According to Hirschhorn, rogue trading is very rare and is created by a 'perfect storm' of factors that on their own would be manageable.

These are situational drivers, including their own performance expectations and those of their managers; financial pressures or the need to maintain a lavish lifestyle; the fear of missing out on market moves; and poor or insufficient risk monitoring.

Another factor is a previous history of being rewarded or even seeing someone else being rewarded for holding on to losing positions too long that eventually turned around and became winners.

"Rewarding this behaviour causes it to be positively reinforced so it is likely to be done again," says New York-based Hirschhorn.

The so-called fat finger errors, where traders mistakenly key in the wrong number for a trade and make a huge loss as a result can be another situational driver.

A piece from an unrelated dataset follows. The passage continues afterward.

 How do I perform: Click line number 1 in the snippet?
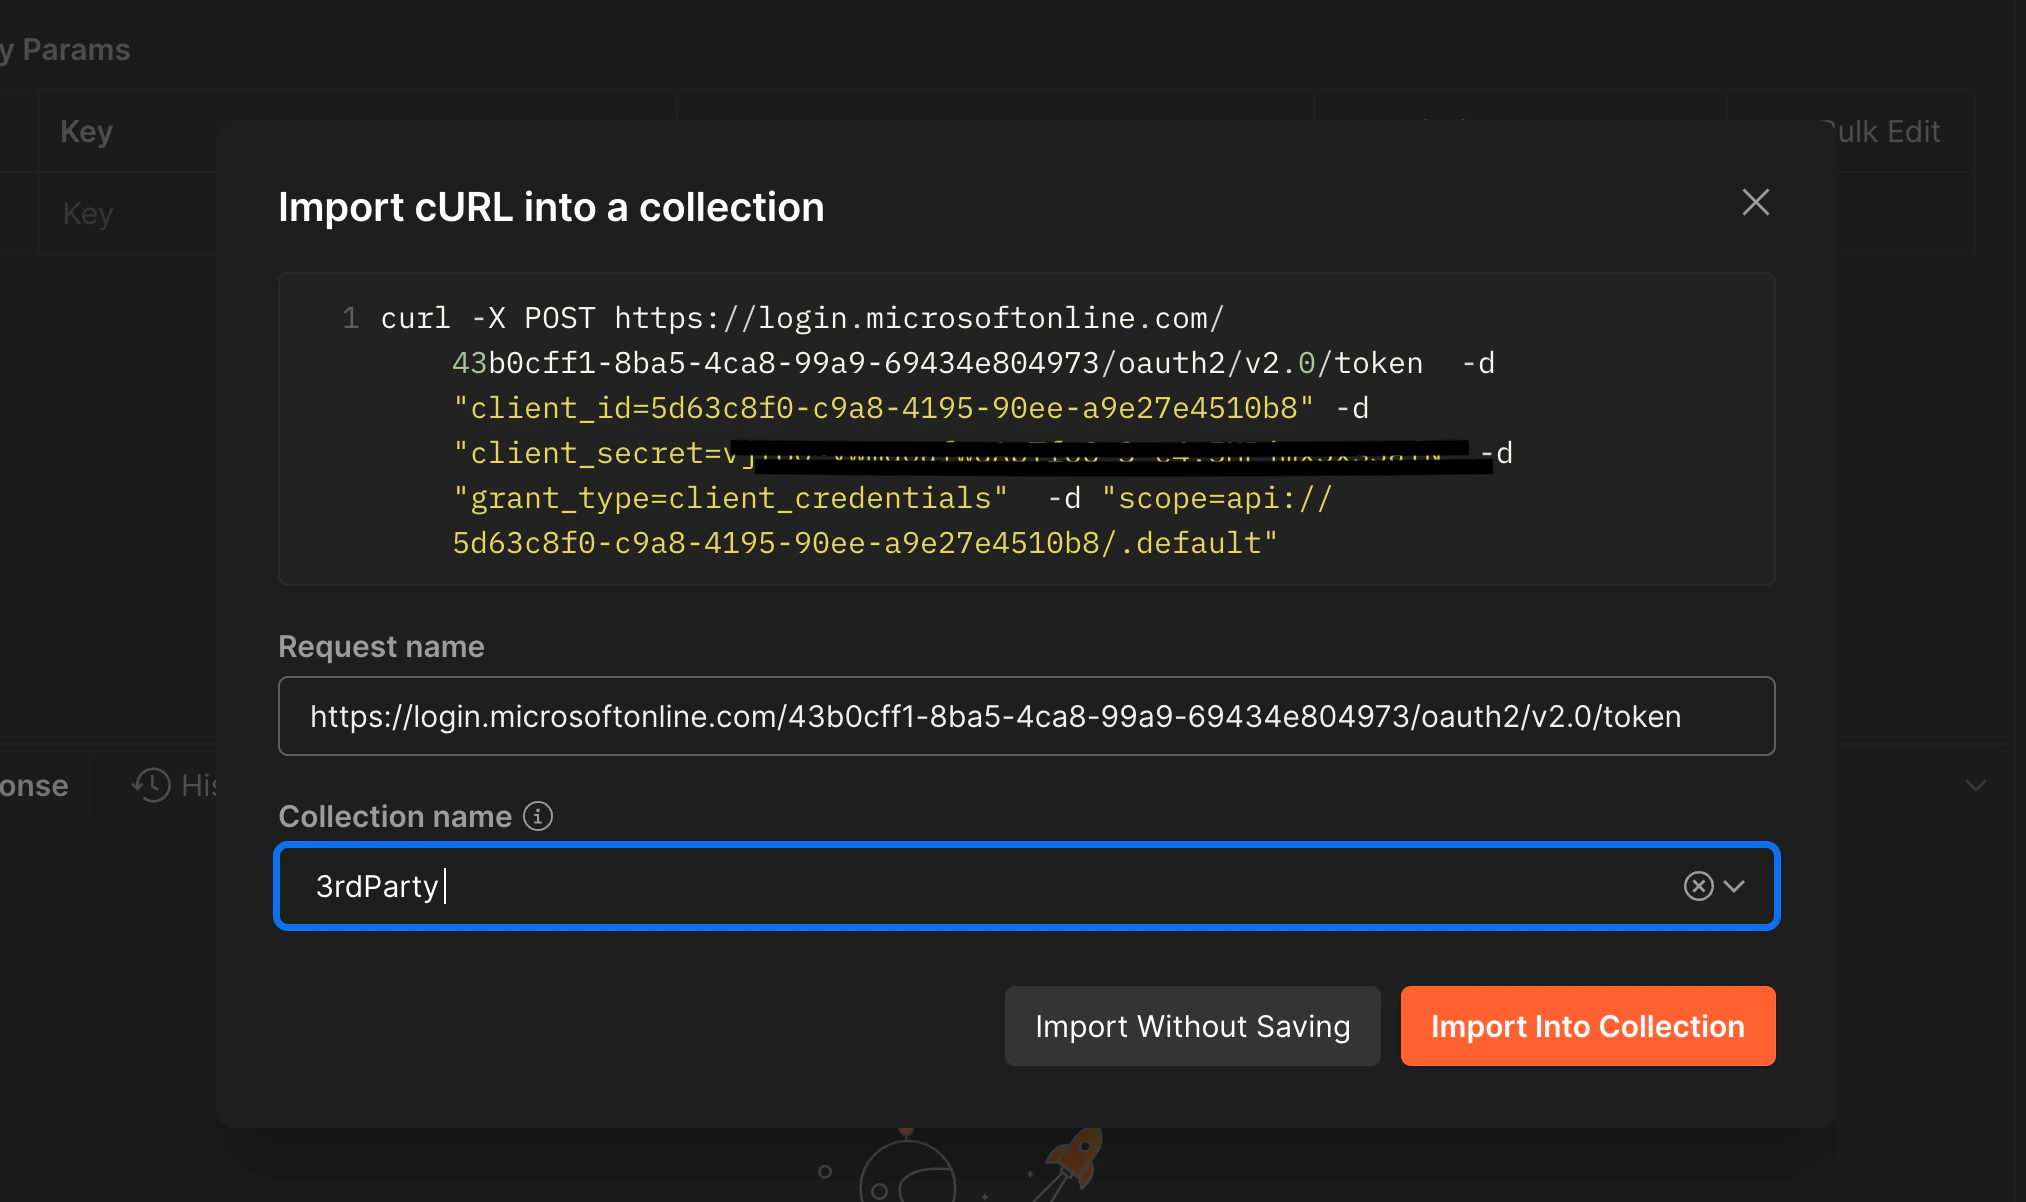[x=350, y=317]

Sometimes traders elect to hide their error and try to trade their way out of it, which becomes rogue trading.

There are also personality traits and characteristics, including a strong competitive drive and a win-at-all-cost mentality in sport; high levels of internal confidence; low levels of openness; little respect for authority; and a low desire to follow rules and a weak moral compass.

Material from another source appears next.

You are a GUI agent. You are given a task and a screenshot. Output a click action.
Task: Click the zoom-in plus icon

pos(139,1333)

Hirschhorn says that some rogue traders are aware of the risks they are taking, while other traders who have low emotional intelligence are less affected by them.

"If the market is moving up or down they are not as affected emotionally by the movement in the market," he says.

This isn't always a negative – it can help some of those people stay more objective and focused – but conversely it can make others capable of taking risks that might scare off someone else.

Risk metrics

The research has implications beyond the financial markets.

Payzan-Le Nestour says it's an important result because many professional investors and investment companies use indications of volatility as part of their risk modelling, which is what in theory allows them to manage the risks involved in investments.

"If our perception of variance is biased by after-effects this means that our assessment of financial risk is distorted," she says.

"It's an important discovery for the financial community for that reason, because almost all of our risk metrics use variance so it is a little bit problematic."

But wider than that, a chief executive, for example, will weigh up risks before committing cash and effort to a new strategy and Payzan-Le Nestour says their perception of risk could be altered if they have been working in an environment of high volatility.

"Our risk metrics are potentially contaminated by after-effects," she says.